Not Currently on Display

The painting Infinity nets 2000, sees Kusama revisit iconographic aspects of the large white paintings she executed from 1958 to the late 1960s, and is an excellent example of her net paintings. The characteristic obsessive repetition of the net and/or dot, forms an important basis for much of Kusama’s work. The variations and inventions that she is able to achieve through these forms are immense. Kusama describes developing the dot and the net motif as beginning at a very early age when she began to experience hallucinatory episodes.

In Infinity nets 2000 the ‘dots’ emerge as spaces delineated by the painting of the net. Like the early net paintings of the 1950s and 1960s, this work features a net that is gestural in its execution. The demarcation between the ‘positive’ and ‘negative’ spaces remains fluid, so that when looking at the painting the eye is led to move between looking at an image of a net to looking at a surface that consists of dots. The metaphor embedded in this oscillation extends to the contemplation of the notion of ‘infinity’. Kusama often uses the word ‘infinity’ in the titles of her works; she gives infinity a form through repetition.

Yayoi Kusama is one of the most significant artists to emerge from Asia in the postwar period. Kusama was born in Matsumoto, Nagano prefecture, Japan in 1929 and was the youngest of four children. By 1941, as a twelve-year-old child, she had begun to notate and paint hallucinations, which she experienced as veils of dots.

During the early 1950s, Kusama recognised that the visual and aural hallucinations she had experienced for a decade were symptomatic of a condition known as ‘rijin’sho’ (depersonalisation syndrome). Kusama continues to experience these hallucinations to this day.

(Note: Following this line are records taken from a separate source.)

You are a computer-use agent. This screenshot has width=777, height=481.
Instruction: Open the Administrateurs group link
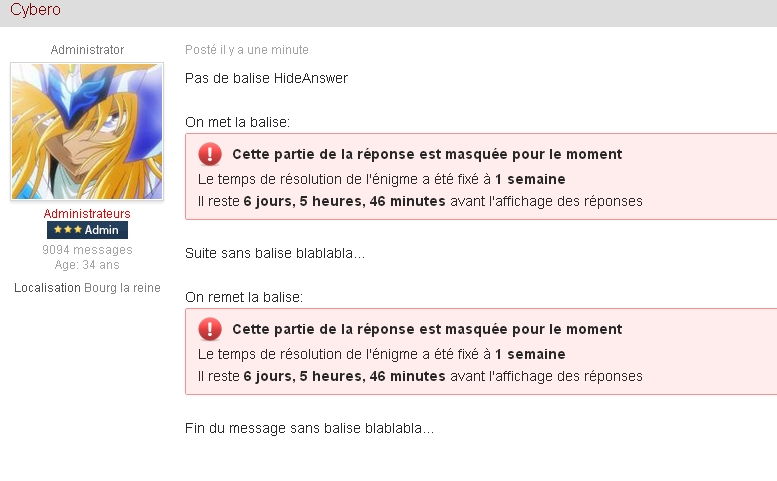click(87, 214)
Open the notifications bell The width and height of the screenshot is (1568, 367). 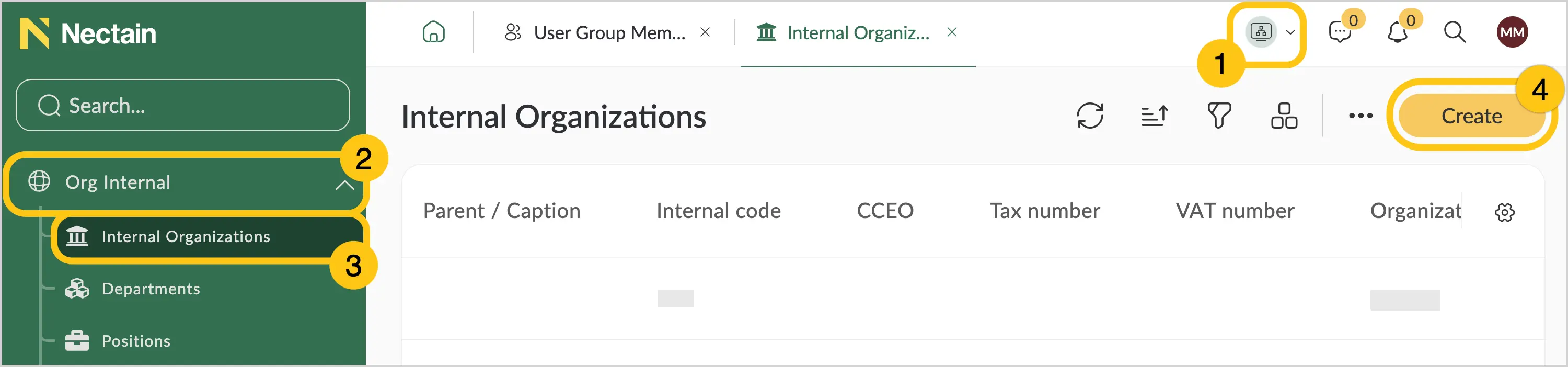tap(1397, 32)
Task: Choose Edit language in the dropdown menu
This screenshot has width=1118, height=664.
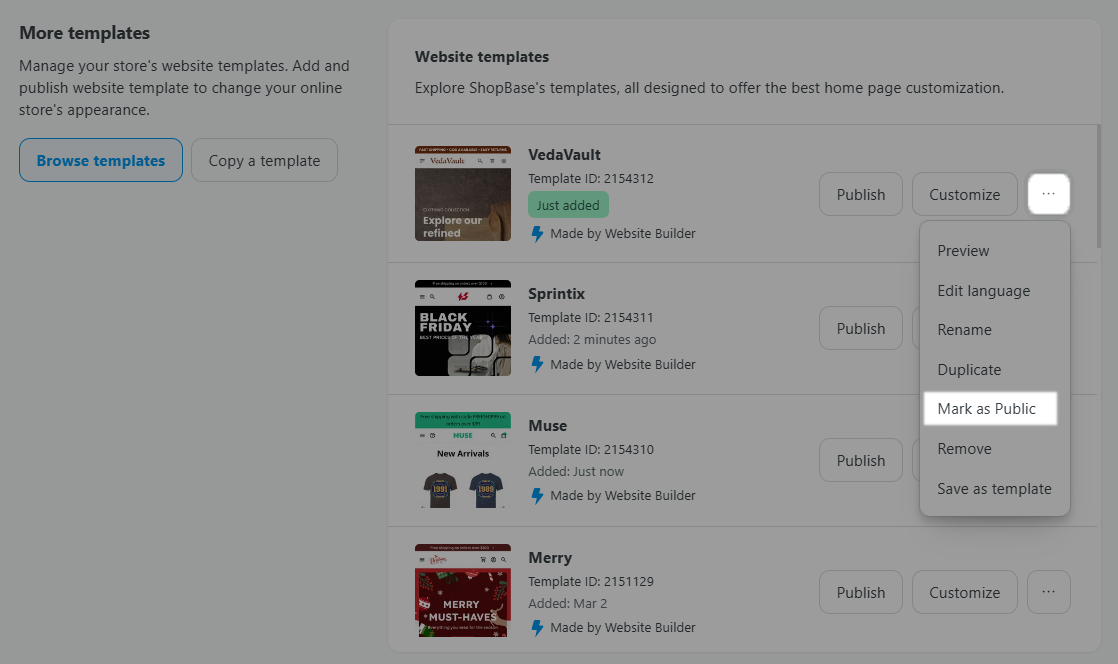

As an adult Kusama developed a vibrant visual iconography composed of dots, often transposed as nets or auras, that has become the familiar visual vocabulary dominating her artistic practice. Kusama moved to New York in 1955, where she lived and worked until 1972, before returning to Japan. Kusama’s practice embraces drawing, painting, collage, sculpture, performance, fashion, tabloid publishing, filmmaking, installation, novels, poetry and music.